- Activity
Further down are entries; set down exactly and only the lines from the one with "Given: Collapse the" up to and including the one with "This screenshot has height=175, width=312.", dropping each picture.

- Material shown
- - - -

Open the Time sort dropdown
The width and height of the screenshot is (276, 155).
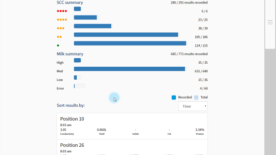coord(193,106)
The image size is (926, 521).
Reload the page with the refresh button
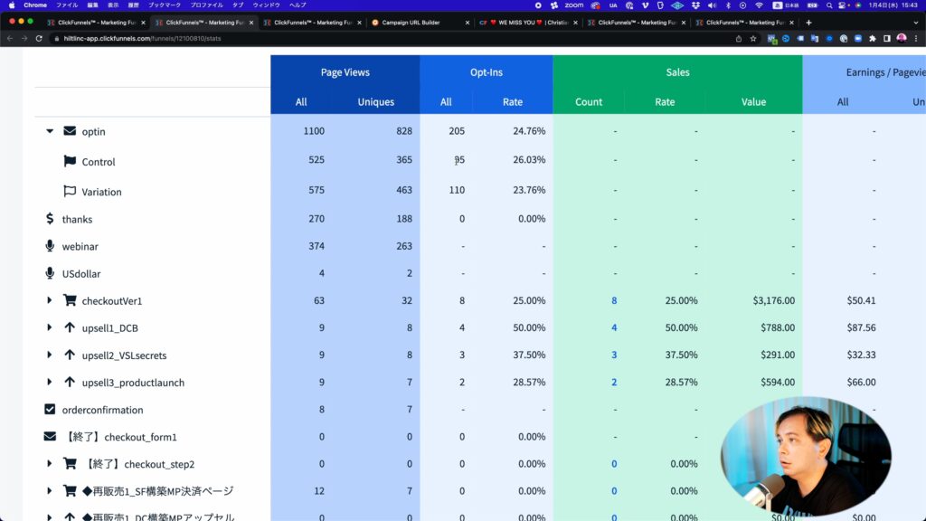click(x=39, y=39)
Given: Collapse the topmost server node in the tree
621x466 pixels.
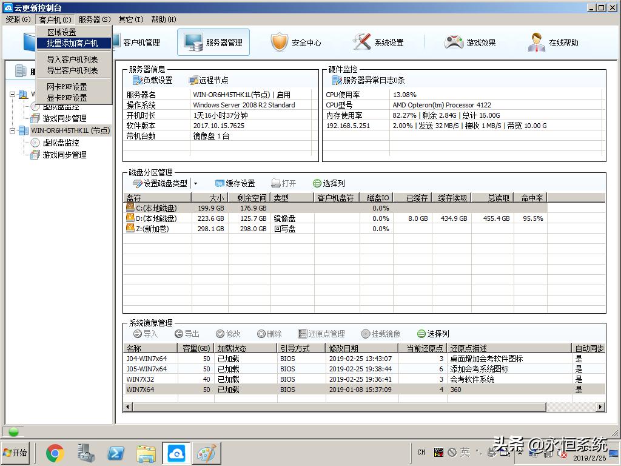Looking at the screenshot, I should (x=13, y=95).
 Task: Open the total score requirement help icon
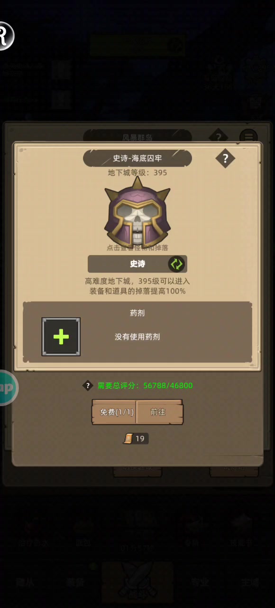pos(88,386)
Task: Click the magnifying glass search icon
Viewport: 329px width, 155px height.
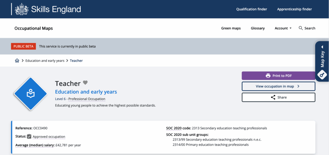Action: (x=301, y=28)
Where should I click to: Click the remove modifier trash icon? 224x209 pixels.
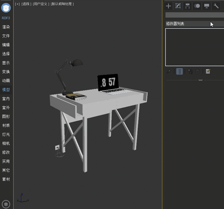(197, 71)
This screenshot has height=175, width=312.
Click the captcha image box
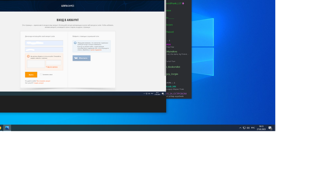pyautogui.click(x=36, y=64)
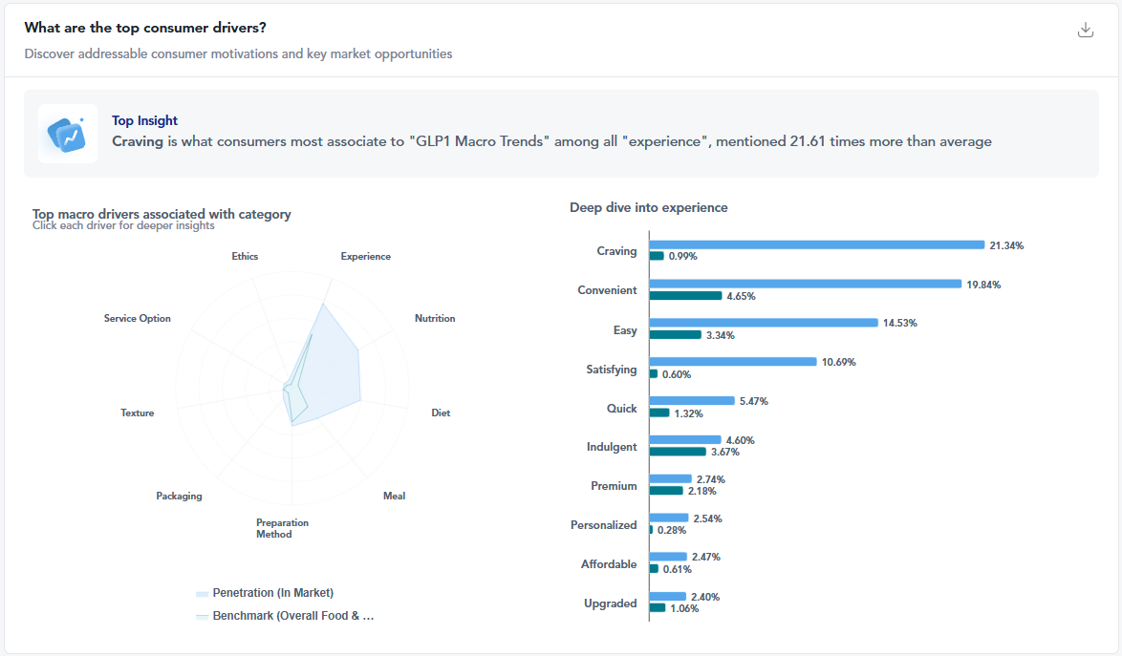The width and height of the screenshot is (1122, 656).
Task: Open the Diet driver deep dive
Action: pyautogui.click(x=441, y=413)
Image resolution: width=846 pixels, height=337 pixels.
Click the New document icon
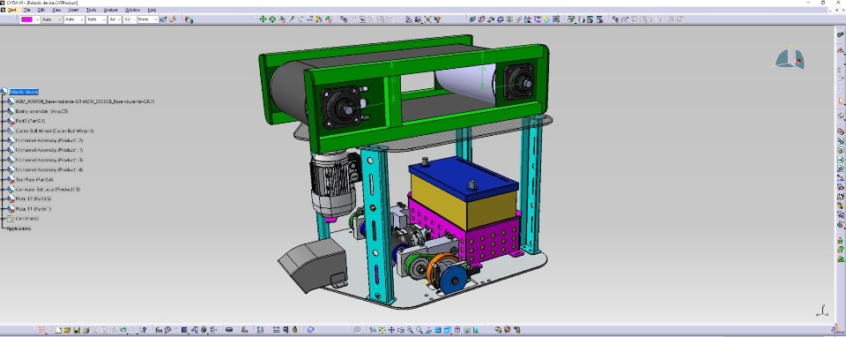tap(58, 329)
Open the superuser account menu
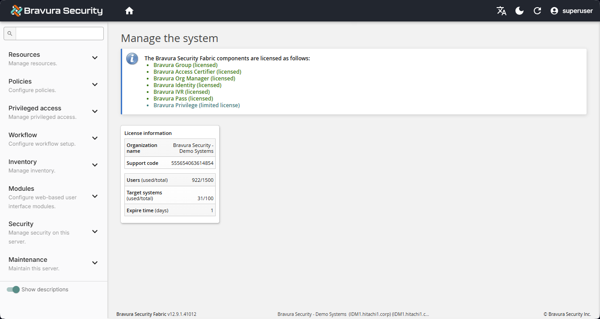The image size is (600, 319). click(x=571, y=11)
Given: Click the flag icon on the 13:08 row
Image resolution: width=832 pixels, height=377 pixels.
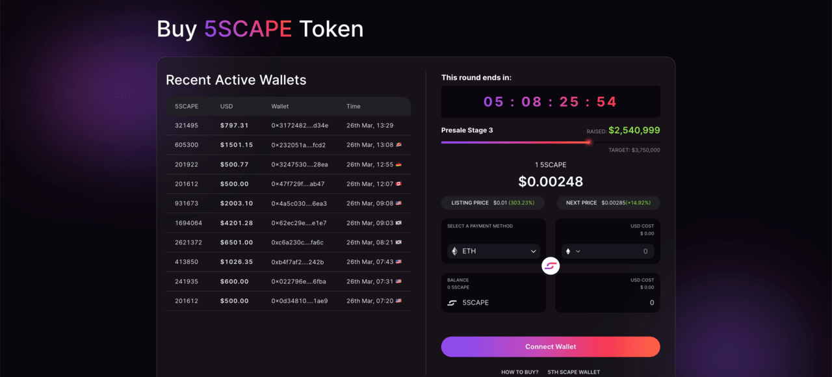Looking at the screenshot, I should point(398,145).
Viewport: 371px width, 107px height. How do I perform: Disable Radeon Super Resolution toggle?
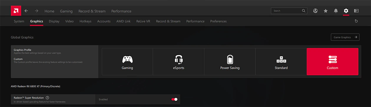pos(174,99)

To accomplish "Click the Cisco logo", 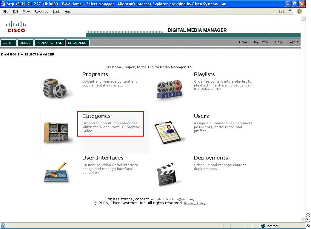I will [16, 26].
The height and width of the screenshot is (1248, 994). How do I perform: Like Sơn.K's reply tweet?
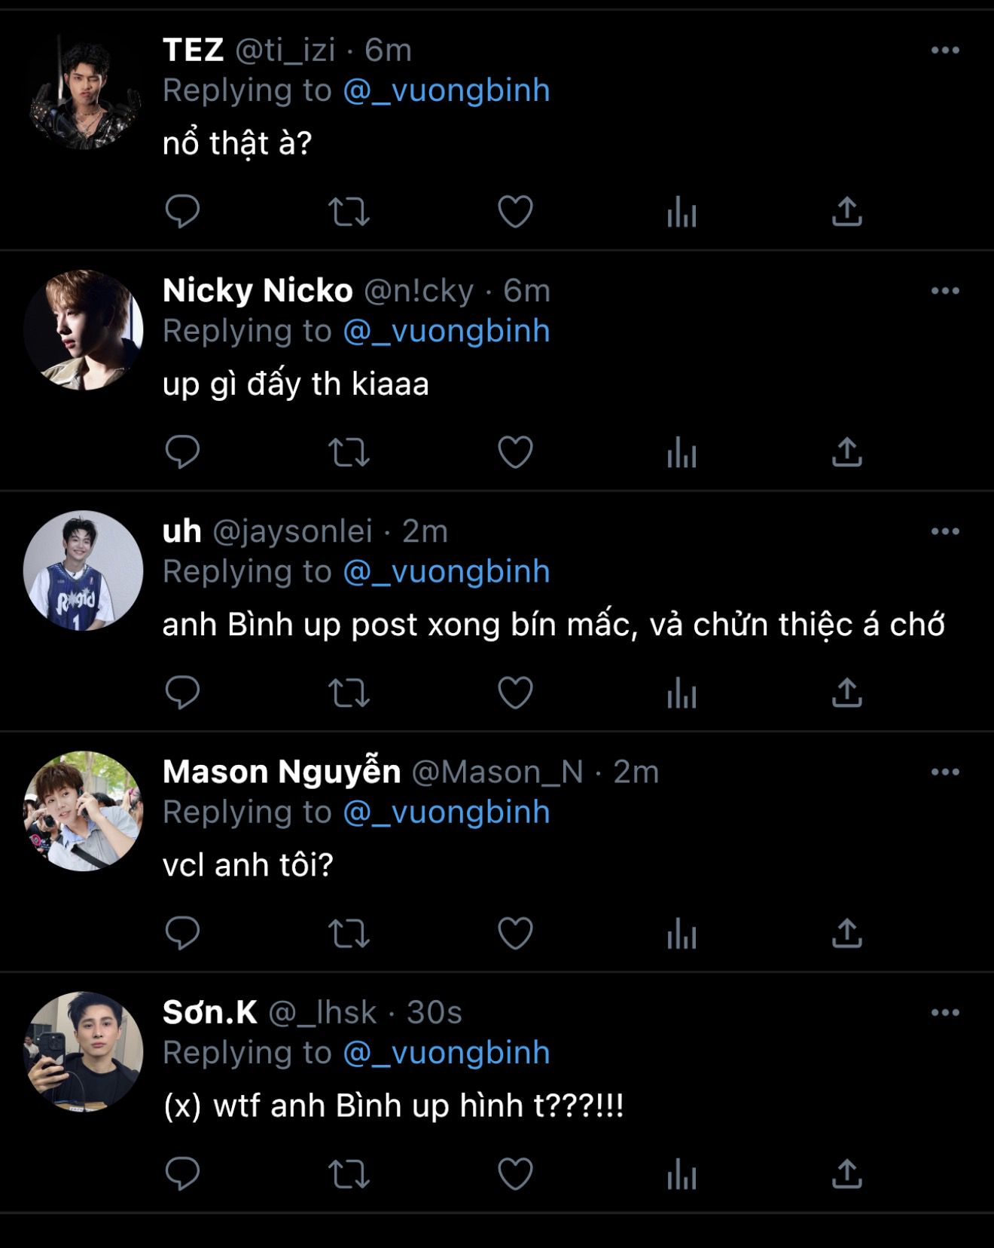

- - - -

- Problem solution
Given: Collapse the topmost server node in the tree
621x466 pixels.
Looking at the screenshot, I should (x=13, y=95).
 Task: Open the total score requirement help icon
pos(88,386)
Task: Click the magnifying glass search icon
Viewport: 329px width, 155px height.
Action: (x=301, y=28)
Where should I click to: Click the remove modifier trash icon? 224x209 pixels.
(197, 71)
This screenshot has height=175, width=312.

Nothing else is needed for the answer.